4. Czy nie byłoby warto odpolitycznić polski przemysł zbrojeniowy i zacząć dokonywać
bardziej przemyślanych zakupów?
Konflikt wojskowy tak blisko naszych granic pokazał także naglącą konieczność szybkiego
zakupienia potrzebnych systemów i broni dla Wojsk Polskiego. To kolejna, bardzo istotna gałąź
bezpieczeństwa Polski, której funkcjonowanie w naszym kraju jest lekko mówiąc dalekie ideału.
Problemy są dwa: patologie w polskich spółkach zbrojeniowych, oraz brak planu czy rozeznania w
dokonywanych zakupach. Przykładem drugiego problemu są ostatnie ruchy w tym zakresie.

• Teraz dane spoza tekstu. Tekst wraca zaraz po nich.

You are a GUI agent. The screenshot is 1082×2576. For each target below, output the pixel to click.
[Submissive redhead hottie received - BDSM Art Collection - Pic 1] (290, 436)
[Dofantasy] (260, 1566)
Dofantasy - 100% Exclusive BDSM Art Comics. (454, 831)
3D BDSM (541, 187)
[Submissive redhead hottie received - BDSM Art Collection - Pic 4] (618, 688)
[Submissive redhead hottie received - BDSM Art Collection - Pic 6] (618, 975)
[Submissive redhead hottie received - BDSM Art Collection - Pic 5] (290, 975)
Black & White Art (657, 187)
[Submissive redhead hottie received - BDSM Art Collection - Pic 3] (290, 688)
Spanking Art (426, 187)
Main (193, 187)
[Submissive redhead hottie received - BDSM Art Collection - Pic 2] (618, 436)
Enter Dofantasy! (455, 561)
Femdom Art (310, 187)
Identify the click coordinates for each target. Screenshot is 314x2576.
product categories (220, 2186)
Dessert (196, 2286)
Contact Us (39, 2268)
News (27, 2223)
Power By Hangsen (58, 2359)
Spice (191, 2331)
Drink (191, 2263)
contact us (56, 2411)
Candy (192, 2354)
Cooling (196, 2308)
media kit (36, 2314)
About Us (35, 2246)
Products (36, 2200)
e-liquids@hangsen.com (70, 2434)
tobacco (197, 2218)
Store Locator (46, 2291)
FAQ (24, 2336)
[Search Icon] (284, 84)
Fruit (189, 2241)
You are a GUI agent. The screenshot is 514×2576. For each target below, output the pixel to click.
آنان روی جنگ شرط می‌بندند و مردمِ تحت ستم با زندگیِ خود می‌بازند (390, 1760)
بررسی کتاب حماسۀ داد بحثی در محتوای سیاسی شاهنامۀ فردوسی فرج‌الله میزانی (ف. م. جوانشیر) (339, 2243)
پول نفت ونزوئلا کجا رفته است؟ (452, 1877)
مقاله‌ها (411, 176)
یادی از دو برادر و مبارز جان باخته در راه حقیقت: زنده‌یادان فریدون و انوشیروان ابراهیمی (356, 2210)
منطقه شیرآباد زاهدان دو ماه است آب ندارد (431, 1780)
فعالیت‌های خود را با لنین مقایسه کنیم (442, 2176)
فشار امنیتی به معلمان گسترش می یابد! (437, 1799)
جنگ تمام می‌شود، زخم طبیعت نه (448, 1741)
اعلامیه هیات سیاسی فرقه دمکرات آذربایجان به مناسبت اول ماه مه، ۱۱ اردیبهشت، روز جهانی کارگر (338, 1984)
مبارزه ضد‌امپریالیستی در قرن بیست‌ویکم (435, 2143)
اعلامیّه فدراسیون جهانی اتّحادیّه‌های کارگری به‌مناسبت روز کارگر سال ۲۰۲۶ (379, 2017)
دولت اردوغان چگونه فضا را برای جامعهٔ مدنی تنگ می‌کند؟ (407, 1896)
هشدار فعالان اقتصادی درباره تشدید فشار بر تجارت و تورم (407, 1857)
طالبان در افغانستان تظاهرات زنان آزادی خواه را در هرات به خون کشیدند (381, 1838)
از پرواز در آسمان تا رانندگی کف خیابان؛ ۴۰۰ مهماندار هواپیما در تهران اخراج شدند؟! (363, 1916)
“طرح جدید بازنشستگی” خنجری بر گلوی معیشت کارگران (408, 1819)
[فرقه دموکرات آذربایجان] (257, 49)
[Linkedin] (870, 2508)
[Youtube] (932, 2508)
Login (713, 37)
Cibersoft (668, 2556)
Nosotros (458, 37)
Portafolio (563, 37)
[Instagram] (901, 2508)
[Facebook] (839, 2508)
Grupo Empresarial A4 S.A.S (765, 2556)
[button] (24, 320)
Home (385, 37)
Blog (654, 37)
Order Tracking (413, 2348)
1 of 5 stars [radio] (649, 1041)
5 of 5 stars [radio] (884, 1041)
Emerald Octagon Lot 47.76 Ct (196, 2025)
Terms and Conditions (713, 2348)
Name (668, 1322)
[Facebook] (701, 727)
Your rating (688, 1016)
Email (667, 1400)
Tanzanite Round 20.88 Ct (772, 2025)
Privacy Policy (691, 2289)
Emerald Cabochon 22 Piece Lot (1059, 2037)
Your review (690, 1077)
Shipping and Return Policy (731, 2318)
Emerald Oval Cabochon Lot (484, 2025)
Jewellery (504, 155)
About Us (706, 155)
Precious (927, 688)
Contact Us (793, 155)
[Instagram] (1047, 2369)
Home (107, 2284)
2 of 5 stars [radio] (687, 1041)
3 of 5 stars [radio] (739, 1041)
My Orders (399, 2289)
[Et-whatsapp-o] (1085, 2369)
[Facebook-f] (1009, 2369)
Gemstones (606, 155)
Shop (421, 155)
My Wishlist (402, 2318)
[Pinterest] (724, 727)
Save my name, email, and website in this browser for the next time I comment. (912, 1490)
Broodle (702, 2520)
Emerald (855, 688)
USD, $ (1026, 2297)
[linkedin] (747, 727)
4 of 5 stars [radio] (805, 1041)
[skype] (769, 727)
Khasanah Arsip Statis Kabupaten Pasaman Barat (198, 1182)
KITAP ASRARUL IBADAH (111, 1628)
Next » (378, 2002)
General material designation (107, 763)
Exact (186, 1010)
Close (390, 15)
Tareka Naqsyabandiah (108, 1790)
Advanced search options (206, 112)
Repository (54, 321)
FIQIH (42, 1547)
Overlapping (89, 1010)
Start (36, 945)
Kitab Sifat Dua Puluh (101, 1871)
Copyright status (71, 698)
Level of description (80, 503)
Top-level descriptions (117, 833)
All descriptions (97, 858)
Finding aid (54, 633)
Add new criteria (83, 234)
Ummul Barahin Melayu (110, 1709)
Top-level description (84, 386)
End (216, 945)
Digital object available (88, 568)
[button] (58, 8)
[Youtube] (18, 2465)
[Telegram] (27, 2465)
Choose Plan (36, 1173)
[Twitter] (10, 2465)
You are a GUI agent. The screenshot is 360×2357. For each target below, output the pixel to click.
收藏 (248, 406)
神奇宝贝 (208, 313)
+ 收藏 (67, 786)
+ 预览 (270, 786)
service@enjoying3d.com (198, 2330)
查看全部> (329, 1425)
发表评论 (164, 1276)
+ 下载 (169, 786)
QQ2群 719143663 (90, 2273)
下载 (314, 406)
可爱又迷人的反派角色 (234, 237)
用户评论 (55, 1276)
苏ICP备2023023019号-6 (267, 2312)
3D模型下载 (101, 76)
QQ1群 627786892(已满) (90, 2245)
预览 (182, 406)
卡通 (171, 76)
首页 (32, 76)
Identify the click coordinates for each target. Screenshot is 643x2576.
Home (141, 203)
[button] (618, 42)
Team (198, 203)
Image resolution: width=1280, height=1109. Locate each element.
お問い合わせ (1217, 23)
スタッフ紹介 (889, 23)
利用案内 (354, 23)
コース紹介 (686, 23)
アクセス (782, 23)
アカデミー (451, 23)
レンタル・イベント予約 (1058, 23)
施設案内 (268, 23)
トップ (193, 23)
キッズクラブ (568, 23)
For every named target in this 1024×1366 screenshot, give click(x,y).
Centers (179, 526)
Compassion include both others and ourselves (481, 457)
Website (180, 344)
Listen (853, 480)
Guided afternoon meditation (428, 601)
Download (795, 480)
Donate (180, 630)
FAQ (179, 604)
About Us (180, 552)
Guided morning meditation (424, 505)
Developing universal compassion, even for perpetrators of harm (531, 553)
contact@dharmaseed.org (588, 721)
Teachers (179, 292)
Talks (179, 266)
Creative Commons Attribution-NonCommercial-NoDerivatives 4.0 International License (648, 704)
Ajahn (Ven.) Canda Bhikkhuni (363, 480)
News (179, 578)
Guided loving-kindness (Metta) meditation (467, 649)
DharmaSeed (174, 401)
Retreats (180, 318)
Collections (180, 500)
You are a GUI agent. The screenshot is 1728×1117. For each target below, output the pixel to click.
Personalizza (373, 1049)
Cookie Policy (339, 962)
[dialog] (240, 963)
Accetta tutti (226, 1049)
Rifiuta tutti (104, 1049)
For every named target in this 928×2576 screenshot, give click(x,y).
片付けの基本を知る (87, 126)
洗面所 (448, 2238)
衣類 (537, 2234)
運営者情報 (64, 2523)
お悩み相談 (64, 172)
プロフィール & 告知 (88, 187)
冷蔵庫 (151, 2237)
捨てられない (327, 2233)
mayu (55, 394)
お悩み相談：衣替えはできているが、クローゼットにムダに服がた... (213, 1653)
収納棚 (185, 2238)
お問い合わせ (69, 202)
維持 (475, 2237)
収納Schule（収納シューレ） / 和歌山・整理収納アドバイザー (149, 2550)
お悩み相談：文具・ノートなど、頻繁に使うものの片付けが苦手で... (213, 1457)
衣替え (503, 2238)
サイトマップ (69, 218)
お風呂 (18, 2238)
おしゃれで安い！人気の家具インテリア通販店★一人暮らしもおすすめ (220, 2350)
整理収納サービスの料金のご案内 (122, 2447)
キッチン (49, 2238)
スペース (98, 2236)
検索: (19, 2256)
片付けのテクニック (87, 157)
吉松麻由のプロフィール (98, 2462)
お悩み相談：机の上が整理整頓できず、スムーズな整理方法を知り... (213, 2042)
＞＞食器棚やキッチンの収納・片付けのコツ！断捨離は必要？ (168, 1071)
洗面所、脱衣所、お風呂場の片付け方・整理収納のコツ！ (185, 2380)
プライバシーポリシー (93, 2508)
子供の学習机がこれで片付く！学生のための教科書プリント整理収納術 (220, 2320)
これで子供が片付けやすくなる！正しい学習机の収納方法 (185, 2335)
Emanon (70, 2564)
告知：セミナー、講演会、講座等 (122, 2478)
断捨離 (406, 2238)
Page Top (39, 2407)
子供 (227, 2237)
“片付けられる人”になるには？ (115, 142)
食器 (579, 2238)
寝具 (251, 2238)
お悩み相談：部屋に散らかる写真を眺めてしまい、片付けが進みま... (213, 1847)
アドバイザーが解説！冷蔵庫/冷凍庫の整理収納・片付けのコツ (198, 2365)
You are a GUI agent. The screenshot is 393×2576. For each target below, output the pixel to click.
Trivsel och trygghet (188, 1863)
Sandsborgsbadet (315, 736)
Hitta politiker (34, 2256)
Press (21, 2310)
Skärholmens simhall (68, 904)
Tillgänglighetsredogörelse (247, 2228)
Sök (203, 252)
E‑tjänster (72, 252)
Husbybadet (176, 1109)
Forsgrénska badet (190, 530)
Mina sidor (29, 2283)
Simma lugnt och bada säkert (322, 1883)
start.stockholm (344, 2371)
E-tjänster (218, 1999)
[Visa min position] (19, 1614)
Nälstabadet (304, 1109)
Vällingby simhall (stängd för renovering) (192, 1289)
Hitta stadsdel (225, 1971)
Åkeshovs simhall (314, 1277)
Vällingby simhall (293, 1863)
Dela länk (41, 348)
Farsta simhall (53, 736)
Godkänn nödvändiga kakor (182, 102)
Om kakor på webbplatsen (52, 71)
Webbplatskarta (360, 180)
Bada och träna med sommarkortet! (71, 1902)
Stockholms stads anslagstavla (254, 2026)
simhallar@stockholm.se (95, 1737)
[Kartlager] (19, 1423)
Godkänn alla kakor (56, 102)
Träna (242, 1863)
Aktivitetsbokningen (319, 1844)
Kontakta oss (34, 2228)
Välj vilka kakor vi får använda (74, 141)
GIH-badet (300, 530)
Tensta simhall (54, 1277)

Dlaczego wybraliśmy zakup czołgów Abrams (skądinąd to dość dobre maszyny), choć eksperci i
analitycy w znamienitej większości wskazują na to, że w pierwszej kolejności powinniśmy
rozpocząć swoje działania od pozyskiwania systemów obrony przeciwlotniczej? Ponieważ obrona
przeciwlotnicza nie wygląda tak dobrze w przekazie medialnym jak czołgi. Kolejnym pytaniem jest
to czy zawsze w każdym przypadku musimy wybierać tylko jednego dostawcę: czyli Stany
Zjednoczone? Na przestrzeni lat wielokrotnie odrzucano korzystne oferty z innych państw.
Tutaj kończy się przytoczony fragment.